To an audience such as this I do not have to say anything as to serving the cause of decency with heart and with soul. I want to dwell, however, upon the fact that we have the right to claim from you not merely that you shall have heart in your work, not merely that you shall put your souls into it, but that you shall give the best that your minds have to it also. In the eternal, the unending warfare for righteousness and against evil, the friends of what is good need to remember that in addition to being decent they must be efficient; that good intentions, high purposes, can not be in themselves effective, that they are in no sense a substitute for power to make those purposes, those intentions felt in action. Of course we must first have the purpose and the intention. If our powers are not guided aright it is better that we should not have them at all; but we must have the power itself before we can guide it aright.

In the second text we are told not merely to be harmless as doves, but also to be wise as serpents. One of our American humorists who veils under jocular phrases much deep wisdom—one of those men has remarked that it is much easier to be a harmless dove than a wise serpent. Now, we are not to be excused if we do not show both qualities. It is not very much praise to give a man to say that he is harmless. We have a right to ask that in addition to the fact that he does no harm to any one he shall possess the wisdom and the strength to do good to his neighbor; that together with innocence, together with purity of motive, shall be joined the wisdom and strength to make that purity effective, that motive translated into substantial result.

Finally, in the quotation from the Collect, we ask that we may be made ready both in body and in soul, that we may cheerfully accomplish those things that we are commanded to do. Ready both in body and in soul; that means that we must fit ourselves physically and mentally, fit ourselves to work with the weapons necessary for dealing with this life no less than with the higher, spiritual weapons; fit ourselves thus to do the work commanded; and moreover, to do it cheerfully. Small is our use for the man who individually helps any of us and shows that he does it grudgingly. We had rather not be helped than be helped in such fashion. A favor extended in a manner which shows that the man is sorry that he has to grant it is robbed, sometimes of all, and sometimes of more than all, its benefit. So, in serving the Lord, if we serve him, if we serve the cause of decency, the cause of righteousness, in a way that impresses others with the fact that we are sad in doing it, our service is robbed of an immense proportion of its efficacy.
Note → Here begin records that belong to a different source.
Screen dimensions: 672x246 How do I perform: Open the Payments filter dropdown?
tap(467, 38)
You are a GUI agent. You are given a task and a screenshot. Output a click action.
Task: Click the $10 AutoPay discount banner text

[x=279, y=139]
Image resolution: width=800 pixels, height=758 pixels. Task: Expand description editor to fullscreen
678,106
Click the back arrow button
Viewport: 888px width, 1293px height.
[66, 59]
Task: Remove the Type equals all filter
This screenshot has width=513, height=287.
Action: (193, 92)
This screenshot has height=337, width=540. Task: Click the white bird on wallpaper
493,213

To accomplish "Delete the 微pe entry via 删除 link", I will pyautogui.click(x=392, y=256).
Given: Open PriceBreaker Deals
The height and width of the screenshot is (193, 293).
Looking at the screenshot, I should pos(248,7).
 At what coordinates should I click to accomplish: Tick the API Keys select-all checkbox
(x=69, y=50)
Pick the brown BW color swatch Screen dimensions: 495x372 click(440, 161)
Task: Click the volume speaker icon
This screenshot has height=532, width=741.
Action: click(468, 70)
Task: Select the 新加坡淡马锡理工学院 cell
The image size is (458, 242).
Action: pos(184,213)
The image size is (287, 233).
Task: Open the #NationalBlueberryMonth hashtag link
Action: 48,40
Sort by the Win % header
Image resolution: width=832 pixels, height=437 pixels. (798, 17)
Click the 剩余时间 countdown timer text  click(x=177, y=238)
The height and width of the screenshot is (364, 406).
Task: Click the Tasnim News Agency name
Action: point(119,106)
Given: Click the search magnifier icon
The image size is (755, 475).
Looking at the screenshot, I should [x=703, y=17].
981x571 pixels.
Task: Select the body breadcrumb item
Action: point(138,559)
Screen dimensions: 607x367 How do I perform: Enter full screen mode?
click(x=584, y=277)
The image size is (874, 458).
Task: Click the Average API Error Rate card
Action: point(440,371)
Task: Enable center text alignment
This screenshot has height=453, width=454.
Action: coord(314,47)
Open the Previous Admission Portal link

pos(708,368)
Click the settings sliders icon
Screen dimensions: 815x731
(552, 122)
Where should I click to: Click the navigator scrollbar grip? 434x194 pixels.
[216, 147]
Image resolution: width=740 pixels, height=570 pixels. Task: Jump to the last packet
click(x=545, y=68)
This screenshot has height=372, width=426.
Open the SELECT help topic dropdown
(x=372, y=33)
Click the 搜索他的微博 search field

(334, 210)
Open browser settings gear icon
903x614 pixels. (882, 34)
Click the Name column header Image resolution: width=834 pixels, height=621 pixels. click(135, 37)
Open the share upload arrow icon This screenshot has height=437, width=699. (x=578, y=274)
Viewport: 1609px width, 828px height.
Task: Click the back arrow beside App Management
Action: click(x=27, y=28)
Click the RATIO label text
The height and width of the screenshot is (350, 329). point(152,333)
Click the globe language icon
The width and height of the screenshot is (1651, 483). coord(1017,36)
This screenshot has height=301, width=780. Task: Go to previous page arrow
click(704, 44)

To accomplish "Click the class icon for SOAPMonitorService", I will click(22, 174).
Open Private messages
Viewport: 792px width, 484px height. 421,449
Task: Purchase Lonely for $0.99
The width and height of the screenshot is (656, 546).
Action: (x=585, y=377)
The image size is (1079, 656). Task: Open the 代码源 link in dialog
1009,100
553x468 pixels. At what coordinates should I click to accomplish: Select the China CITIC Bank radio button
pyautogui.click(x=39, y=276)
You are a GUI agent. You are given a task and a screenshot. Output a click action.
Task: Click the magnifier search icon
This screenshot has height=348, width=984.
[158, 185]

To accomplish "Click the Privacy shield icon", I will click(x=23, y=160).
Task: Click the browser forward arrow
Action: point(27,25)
We have a right to ask a cheerful heart, a right to ask a buoyant and cheerful spirit among those to whom is granted the inestimable privilege of doing the Lord’s work in this world. The chance to do work, the duty to do work is not a penalty; it is a privilege. Let me quote a sentence that I have quoted once before: “In this life the man who wins to any goal worth winning almost always comes to that goal with a burden bound on his shoulders.” The man who does best in this world, the woman who does best, almost inevitably does it because he or she carries some burden. Life is so constituted that the man or the woman who has not some responsibility is thereby deprived of the deepest happiness that can come to mankind, because each and every one of us, if he or she is fit to live in the world must be conscious that responsibility always rests on him or on her—the responsibility of duty toward those dependent upon us; the responsibility of duty toward our families, toward our friends, toward our fellow-citizens; the responsibility of duty to wife and child, to the state, to the church. Not only can no man shirk some or all of those responsibilities, but no man worth his salt will wish to shirk them. On the contrary, he will welcome thrice over the fortune that puts them upon him.